Koper bv neemt ook schuld DGA over
Een directeur-grootaandeelhouder (DGA) verkoopt de aandelen in zijn besloten vennootschap voor € 575.000. De koper voldoet de koopsom via een overname van de rekening-courantschuld van de DGA (ad € 587.000). Is er sprake van een reële overdracht of is sprake van een schijnlening en / of (verkapte) winstuitdeling? Het Gerechtshof 's Hertogenbosch kijkt er eens kritisch naar en is het met Henk eens, de navorderingsaanslag wordt in de prullenbak geworpen.

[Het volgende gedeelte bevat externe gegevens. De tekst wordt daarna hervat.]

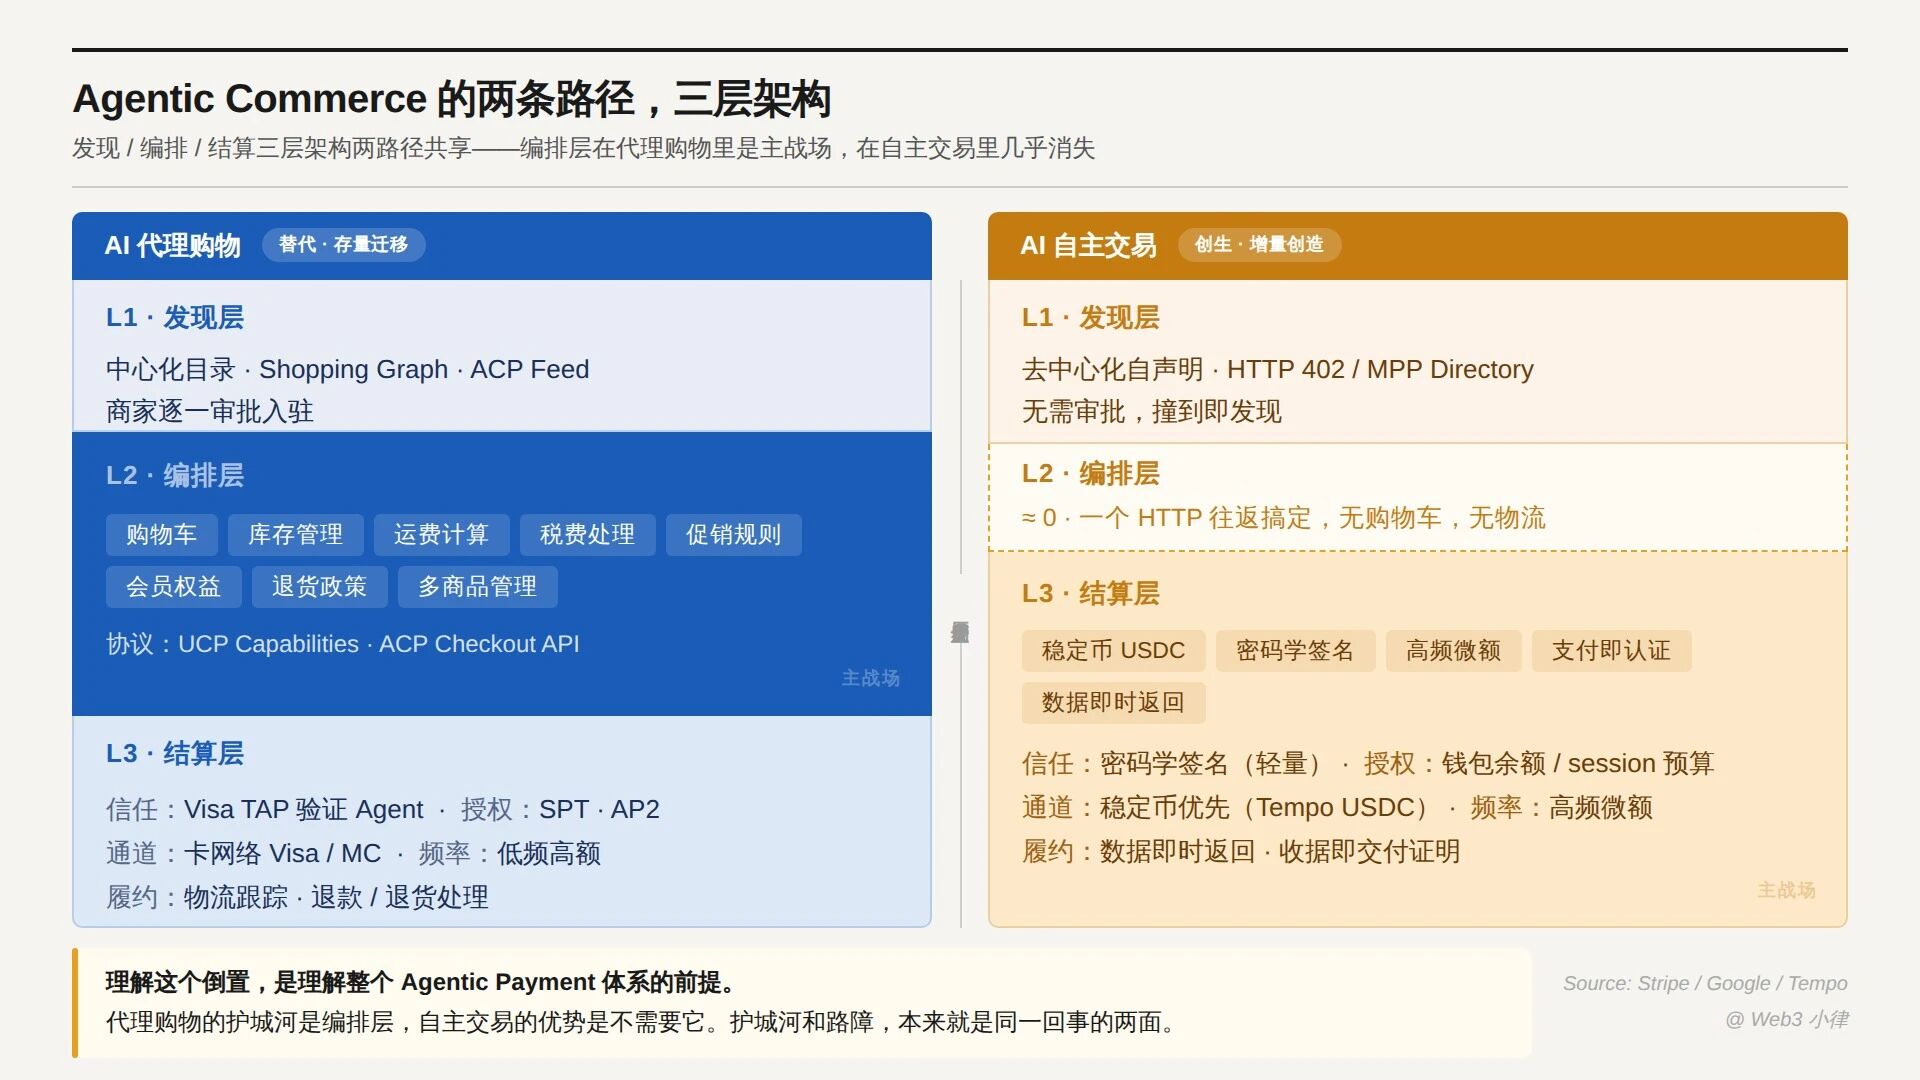Select the AI 自主交易 header

click(x=1088, y=246)
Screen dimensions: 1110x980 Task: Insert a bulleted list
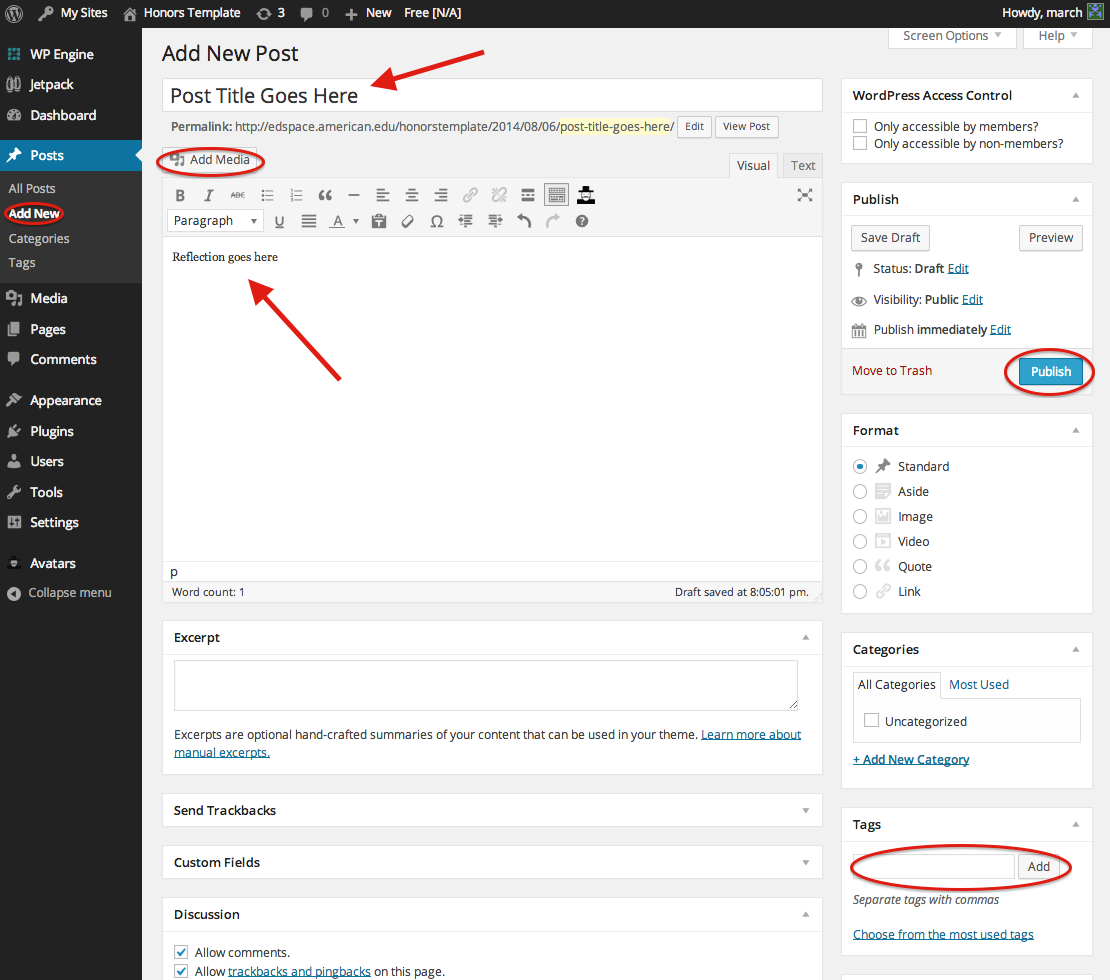pos(267,195)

Rekening-courant DGA wordt verkocht ... en dan?
Henk heeft in 1993 een besloten vennootschap opgericht. In 2001 is Henk officieel geëmigreerd vanuit Nederland naar Frankrijk. In 2014 verkocht Henk de aandelen in zijn bv voor € 575.000 aan een koper (ook een bv). Op dat moment had Henk een rekening-courantschuld aan zijn bv van € 587.000. De koper bv voldoet de koopsom door de schuld van Henk (de DGA) over te nemen. De Belastingdienst is van mening dat sprake is van een schijnlening. Door de verkoop van de aandelen in de bv zou Henk de schuld immers nooit aflossen. Dit levert voor Henk een (uitdelings-)voordeel op, aldus de inspecteur. Er wordt een navorderingsaanslag inkomstenbelasting opgelegd (artikel 4.12 Wet Inkomstenbelasting 2001). De rechtbank is het met Henk eens, het Gerechtshof ook.

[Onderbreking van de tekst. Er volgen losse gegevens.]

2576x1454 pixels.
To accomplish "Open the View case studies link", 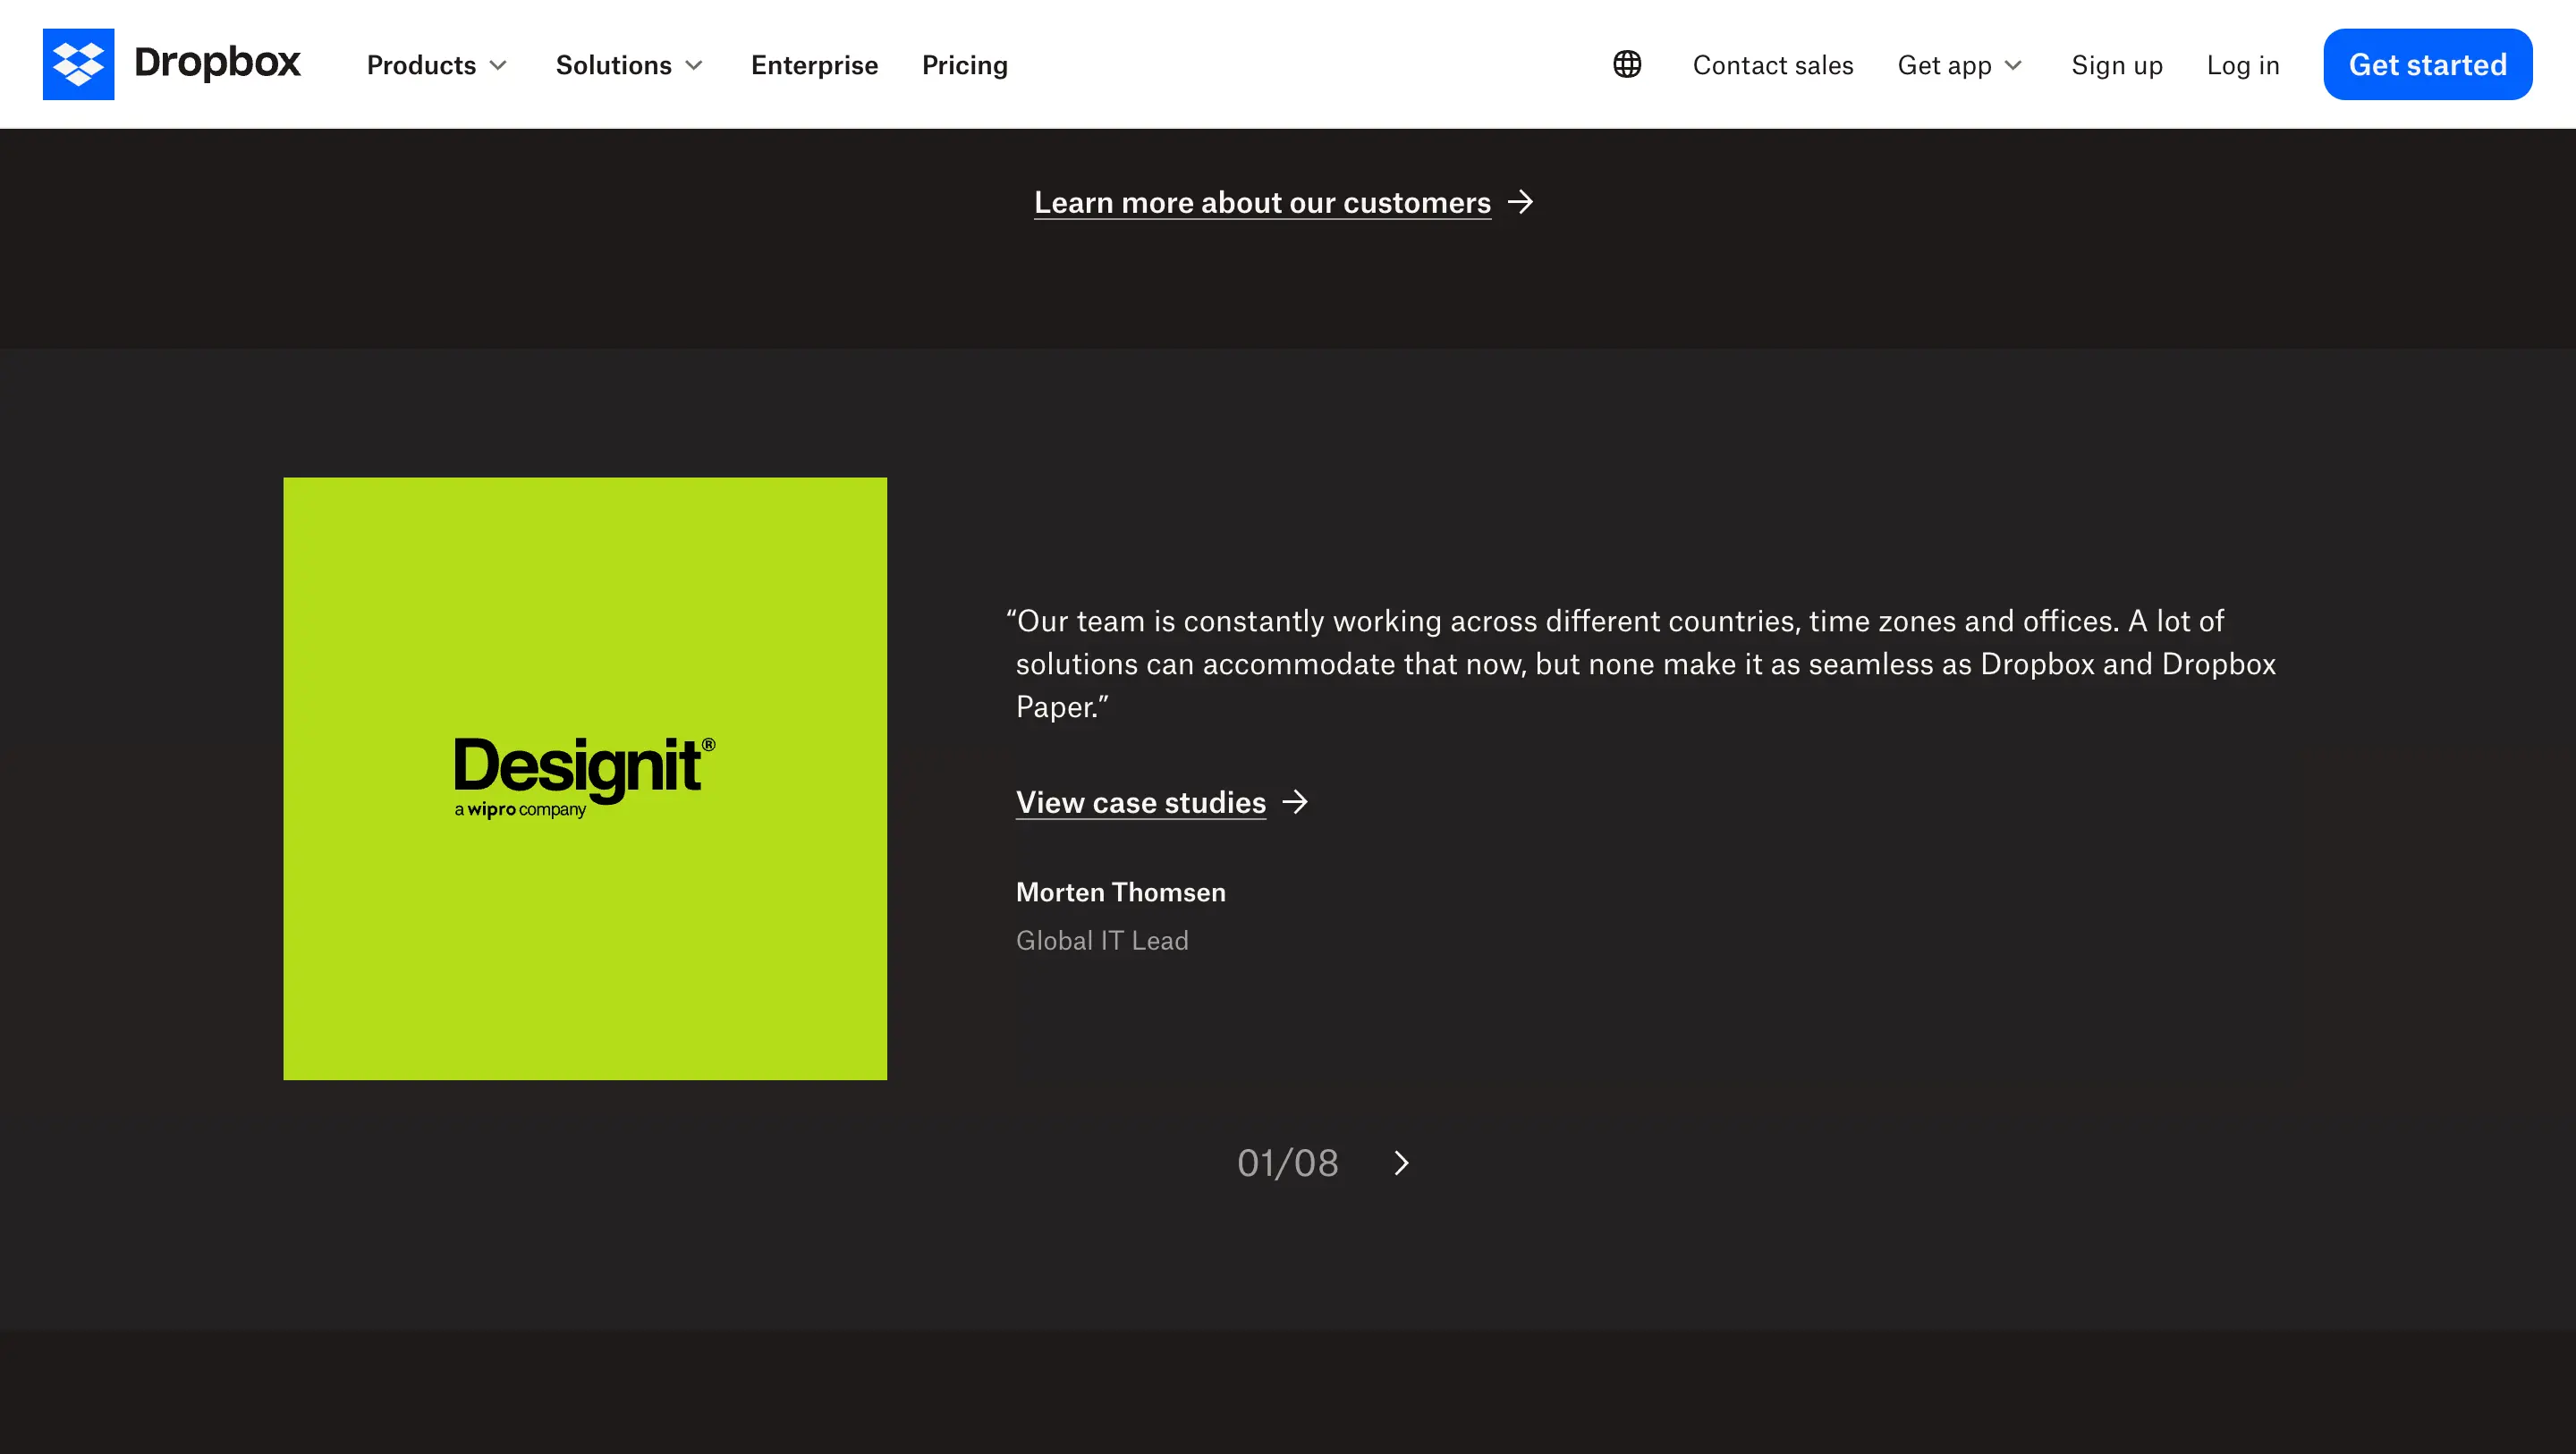I will tap(1141, 802).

Rekening-courant DGA, uitspraak Hof
Hoewel Gerechtshof 's Hertogenbosch inderdaad van mening is dat de schuld nooit door Henk zal worden afgelost, wil dit nog niet zeggen dat sprake is van een schijnlening of uitdeling. Henk had een langlopende lening ad € 212.000 en een rekening-courantschuld van € 374.000. De langlopende lening was gedekt met een hypotheekrecht op de tweede woning van Henk. Na de verkoop van de tweede woning in 2014 is de lening echter niet afgelost. De lening is vervolgens naar de rekening courant-overgeboekt, vlak daarna worden de aandelen verkocht. Voor de rekening-courantschuld zijn geen zekerheden gesteld en is ook geen aflossingsverplichting overeengekomen. De rente bedroeg ongeveer 1,5%.

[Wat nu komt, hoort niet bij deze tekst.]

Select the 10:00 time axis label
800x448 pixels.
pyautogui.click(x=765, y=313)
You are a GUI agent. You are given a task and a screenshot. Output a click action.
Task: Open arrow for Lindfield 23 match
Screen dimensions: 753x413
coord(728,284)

De vraag is of in 2014 een regulier voordeel uit aanmerkelijk belang is genoten. Als sprake zou zijn van een lening aan Henk die niet zou kunnen worden terugbetaald, zou sprake zijn van een onttrekking. Het vermogen heeft dan immers de vennootschap definitief verlaten. De bewijslast hiervoor berust dan bij de inspecteur. De inspecteur komt echter nergens mee, aldus het Gerechtshof.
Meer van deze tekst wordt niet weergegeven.